Chronic hyperglycemia affects the blood vessels supplying the retina of the eyes. Diabetic retinopathy is a serious and frequent complication of diabetes and can result in blindness. About 85% of all diabetics develop some degree of retinopathy. The changes to the retina can be detected early on by a doctor performing an eye examination. Usually the diabetic will not have experienced any real visual changes in these early stages. It is therefore very important for a diabetic to have regular annual eye examinations in order to ensure that these changes are detected early. Establishing excellent diabetic control can slow or halt these changes to the retina.
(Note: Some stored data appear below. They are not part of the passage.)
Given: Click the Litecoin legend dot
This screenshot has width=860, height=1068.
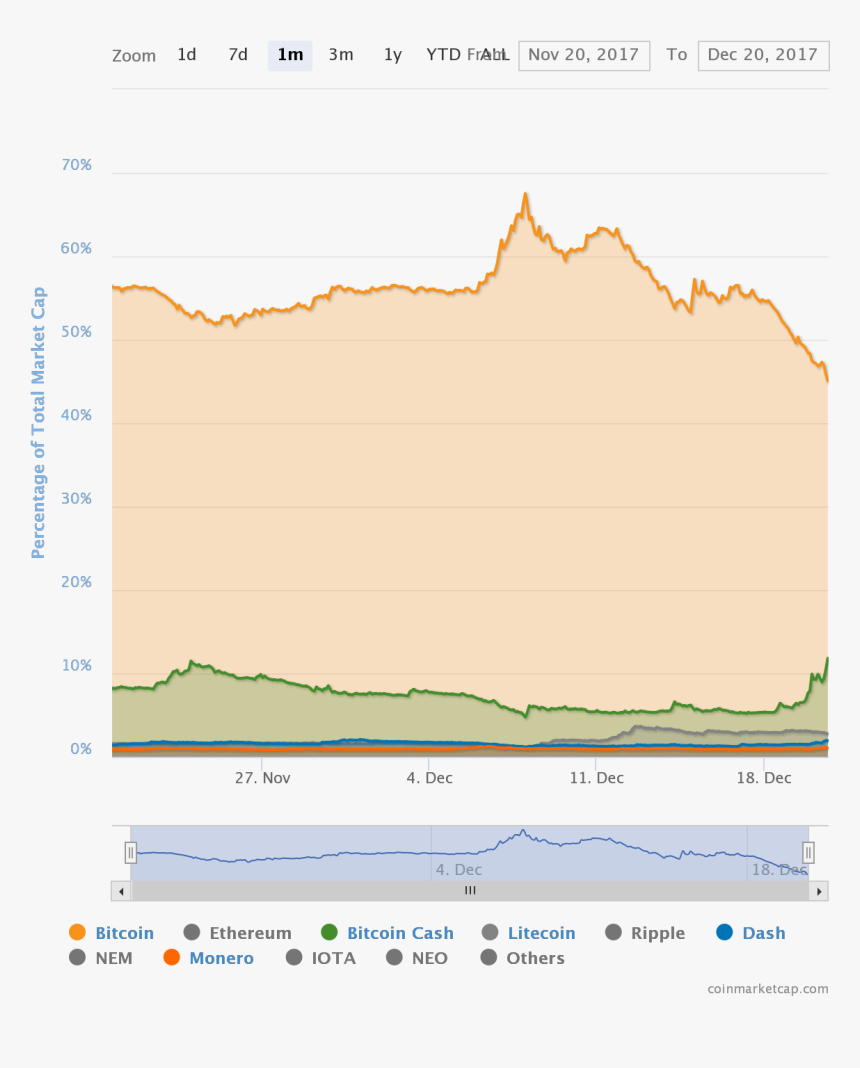Looking at the screenshot, I should click(491, 932).
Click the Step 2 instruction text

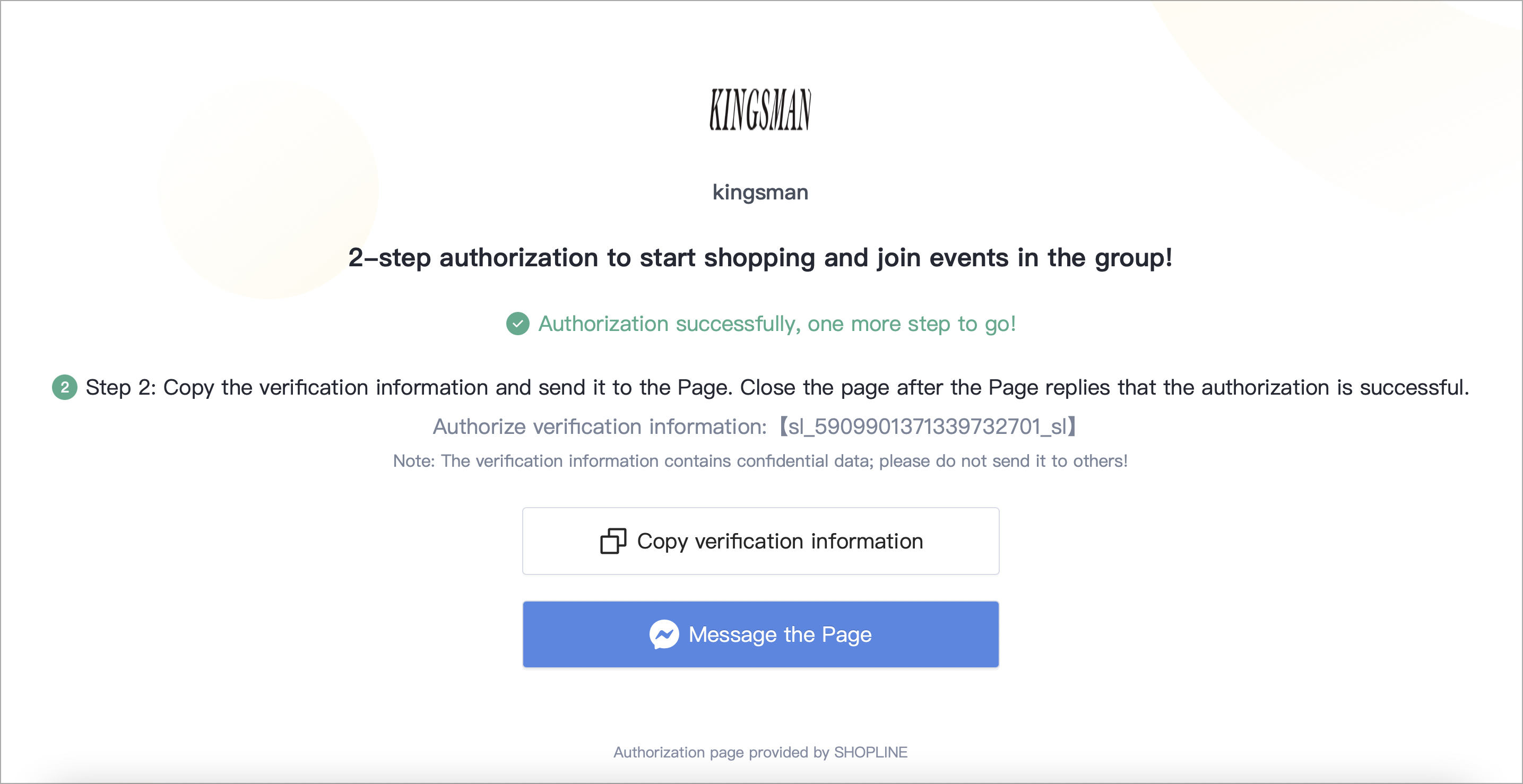pos(777,388)
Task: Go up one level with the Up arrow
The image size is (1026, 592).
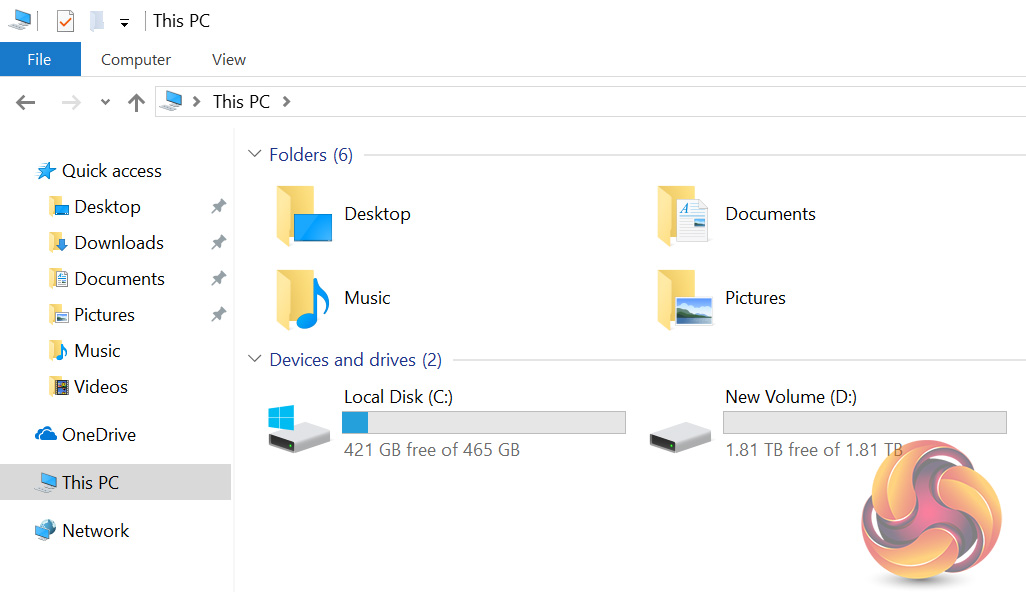Action: click(x=137, y=102)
We can understand the serious limitations to a persons life style that these complications can cause.
Diabetic cataractsDiabetes mellitus is one of the causes of cataract formation. Cataracts are an opaque gray or yellowish brown patch on the lens of the eye. It may occur in one or both eyes. The treatment is to have them surgically removed. The sight is usually fully restored once the operation has been done.
INFECTIONS AND SKIN COMPLICATIONS
Infections and skin disorders Uncontrolled hyperglycemia causes a change in cellular immunity. This is also impacted by circulatory disorders. Skin infections occur most frequently on the limbs. However, any skin infection will take longer to heal than in a non-diabetic. Ulceration is common. Oral and vaginal thrush is a frequent complication of chronic hyperglycemia. Secondary bacterial infection can occur because of the splits in the tissue caused by the thrush infection.
Diabetic control is compromised by any systemic infection that a diabetic may contract. Hyperglycemia is made worse by infection and can cause additional treatment/medication to be required in order to regain glucose control.